25–26. Похищение знания и дарование мудрости
25. Те, кто похищает знание, сами похищаются гордыней, и чем больше они размышляют, тем больше помрачаются. Те же, в чьи движения входит и вселяется знание, смиряются до бездны уничижения и с внутренним светом принимают в себя убеждение, дарующее радость (ср. Кол. 2:2).
В этой главе Исаак раскрывает фундаментальное различие между двумя способами отношения к духовному знанию – похищением и принятием, которые ведут к диаметрально противоположным результатам.
"Те, кто похищает знание", – здесь образ духовного воровства указывает на попытку овладеть божественными тайнами собственными усилиями, без смирения и благодати. Это напоминает миф о Прометее, похитившем огонь у богов, но в духовном контексте такое похищение оборачивается не благом, а катастрофой.
Похитители знания "сами похищаются гордыней" – происходит трагическая инверсия: думая, что они овладевают знанием, они сами становятся пленниками гордости. Это созвучно святоотеческому учению о том, что гордость есть "похищение божественной славы" – попытка присвоить себе то, что принадлежит только Богу.
"Чем больше они размышляют, тем больше помрачаются". Парадокс ложного гнозиса состоит в том, что усиление интеллектуальной активности ведет не к просвещению, но к помрачению. Это напоминает предупреждение апостола Павла: "называя себя мудрыми, обезумели" (Рим. 1:22).
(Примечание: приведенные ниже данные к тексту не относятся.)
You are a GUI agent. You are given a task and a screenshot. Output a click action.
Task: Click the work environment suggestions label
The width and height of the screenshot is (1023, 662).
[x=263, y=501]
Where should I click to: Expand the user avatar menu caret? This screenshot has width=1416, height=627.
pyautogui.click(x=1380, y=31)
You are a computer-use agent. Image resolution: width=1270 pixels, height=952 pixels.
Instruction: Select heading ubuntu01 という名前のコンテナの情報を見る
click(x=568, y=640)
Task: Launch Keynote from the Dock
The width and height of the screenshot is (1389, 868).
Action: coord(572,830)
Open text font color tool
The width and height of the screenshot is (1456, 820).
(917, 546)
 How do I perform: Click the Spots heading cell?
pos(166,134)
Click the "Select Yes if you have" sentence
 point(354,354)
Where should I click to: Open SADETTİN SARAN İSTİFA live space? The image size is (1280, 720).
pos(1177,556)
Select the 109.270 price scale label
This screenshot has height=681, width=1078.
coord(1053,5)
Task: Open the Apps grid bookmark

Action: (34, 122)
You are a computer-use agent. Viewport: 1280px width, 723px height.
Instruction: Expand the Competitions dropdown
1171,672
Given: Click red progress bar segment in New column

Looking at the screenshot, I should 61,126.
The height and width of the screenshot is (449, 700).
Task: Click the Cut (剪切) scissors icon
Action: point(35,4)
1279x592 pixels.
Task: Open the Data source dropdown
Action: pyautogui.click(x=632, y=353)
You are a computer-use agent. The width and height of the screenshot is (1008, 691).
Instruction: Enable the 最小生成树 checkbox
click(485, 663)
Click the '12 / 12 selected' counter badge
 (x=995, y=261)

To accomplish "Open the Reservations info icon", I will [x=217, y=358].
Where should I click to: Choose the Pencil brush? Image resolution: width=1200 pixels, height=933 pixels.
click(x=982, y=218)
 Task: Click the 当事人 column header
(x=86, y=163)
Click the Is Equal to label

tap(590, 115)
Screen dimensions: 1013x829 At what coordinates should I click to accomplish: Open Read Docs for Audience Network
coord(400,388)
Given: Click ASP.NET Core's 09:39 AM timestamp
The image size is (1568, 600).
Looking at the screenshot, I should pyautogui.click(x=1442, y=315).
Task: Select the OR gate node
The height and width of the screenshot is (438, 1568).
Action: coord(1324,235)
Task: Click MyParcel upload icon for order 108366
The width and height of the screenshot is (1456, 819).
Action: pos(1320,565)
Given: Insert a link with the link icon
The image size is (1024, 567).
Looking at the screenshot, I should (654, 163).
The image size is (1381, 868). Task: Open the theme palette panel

Ум, действующий автономно, без благодати, запутывается в собственных построениях.
Противоположный путь описан через образ знания, которое само "входит и вселяется" в человека. Здесь знание предстает как активная божественная сила, как благодать, которая сама избирает достойных. Человек не захватывает знание, но открывается ему, становится его вместилищем.